**Fragmento del texto:**

----------

Visitas

4 de febrero de 2014

Aparatos






Me divierte y a la par inquieta observar cómo han cambiado nuestros hábitos en muy poco tiempo. Debo decir, para quienes no me conocen, que para mí cualquier tiempo pasado no fue mejor y pienso que, para ser felices, lo sensato es acomodarnos a las circunstancias del momento y no viceversa. Sin embargo, esta actitud que mantengo desde que sepulté la adolescencia no me impide ver el uso que hacemos de las nuevas tecnologías y lo que estas inciden, cual hijo caprichoso, en nuestra vida cotidiana.

Hace unos días me olvidé el teléfono en casa y opté por no volver sobre mis pasos a recogerlo, cuando me percaté del despiste. No pasó nada, en el sentido de que, tras las cinco o seis horas que tardé en regresar, me encontré un mensaje publicitario y dos WhatsApp que me deseaban lo mejor en unos momentos delicados, así como el volumen habitual de correos electrónicos, que atendí desde el ordenador, como casi siempre. Es decir, la Tierra continuó su rotación, el tráfico no disminuyó y el invierno siguió siendo gélido.

Pensé que, no hace tanto, las personas nos comunicábamos de otra forma, pues no existían los celulares, móviles o como quieran ustedes llamar a esos aparatos. Cualquier llamada o carta contenía un nivel elevado de información, porque no existía un trasiego tan continuo como ahora, en que tantas veces se reduce todo a un “hola” o un icono.  Sabíamos a qué hora localizar a alguien y esperábamos hasta entonces. Lo urgente lo era sin paliativos y, además, resultaba extraordinario. Esto nos permitía dosificar el tiempo, ser conscientes de cada minuto, organizarnos y planificar la vida.

----------

Datos almacenados:
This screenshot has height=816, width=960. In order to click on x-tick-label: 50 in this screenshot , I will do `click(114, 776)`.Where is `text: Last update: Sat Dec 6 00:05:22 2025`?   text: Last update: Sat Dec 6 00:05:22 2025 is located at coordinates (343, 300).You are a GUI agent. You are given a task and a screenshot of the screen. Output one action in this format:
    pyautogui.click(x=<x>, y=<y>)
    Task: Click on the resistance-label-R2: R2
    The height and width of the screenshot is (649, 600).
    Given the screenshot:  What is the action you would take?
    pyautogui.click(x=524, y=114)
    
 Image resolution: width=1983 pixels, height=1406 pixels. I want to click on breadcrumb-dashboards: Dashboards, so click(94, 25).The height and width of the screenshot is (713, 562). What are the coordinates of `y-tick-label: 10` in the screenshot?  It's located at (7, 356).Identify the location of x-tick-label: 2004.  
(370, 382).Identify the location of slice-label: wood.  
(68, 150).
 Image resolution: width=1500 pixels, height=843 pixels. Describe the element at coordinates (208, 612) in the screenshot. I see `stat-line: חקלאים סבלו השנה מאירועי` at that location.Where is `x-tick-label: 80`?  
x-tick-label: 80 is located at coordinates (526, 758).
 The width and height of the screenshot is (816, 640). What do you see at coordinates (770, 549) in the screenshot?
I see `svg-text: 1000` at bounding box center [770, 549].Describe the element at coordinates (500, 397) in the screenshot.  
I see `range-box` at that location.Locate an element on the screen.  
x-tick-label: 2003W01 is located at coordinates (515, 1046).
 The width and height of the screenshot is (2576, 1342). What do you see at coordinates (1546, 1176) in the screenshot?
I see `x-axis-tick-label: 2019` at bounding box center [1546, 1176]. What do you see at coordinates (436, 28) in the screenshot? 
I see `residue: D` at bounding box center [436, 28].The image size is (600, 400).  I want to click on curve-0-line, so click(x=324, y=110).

----------

**Tareas propuestas:**
a – Indica si cada una de estas afirmaciones coincide con el texto sobre los aparatos, respondiendo sí o no y citando las palabras del texto que lo deciden: (i) quien escribe volvió a casa a recoger el teléfono en cuanto notó el olvido; (ii) al regresar encontró dos mensajes de WhatsApp; (iii) quien escribe cree que cualquier tiempo pasado fue mejor.
b – Según el texto sobre los aparatos, ¿cuánto tiempo tardó quien escribe en regresar el día que olvidó el teléfono?

**Respuestas por apartado:**
a –
(i) No: "opté por no volver sobre mis pasos a recogerlo, cuando me percaté del despiste".
(ii) Sí: "me encontré un mensaje publicitario y dos WhatsApp".
(iii) No: "para mí cualquier tiempo pasado no fue mejor".

b – Tardó cinco o seis horas.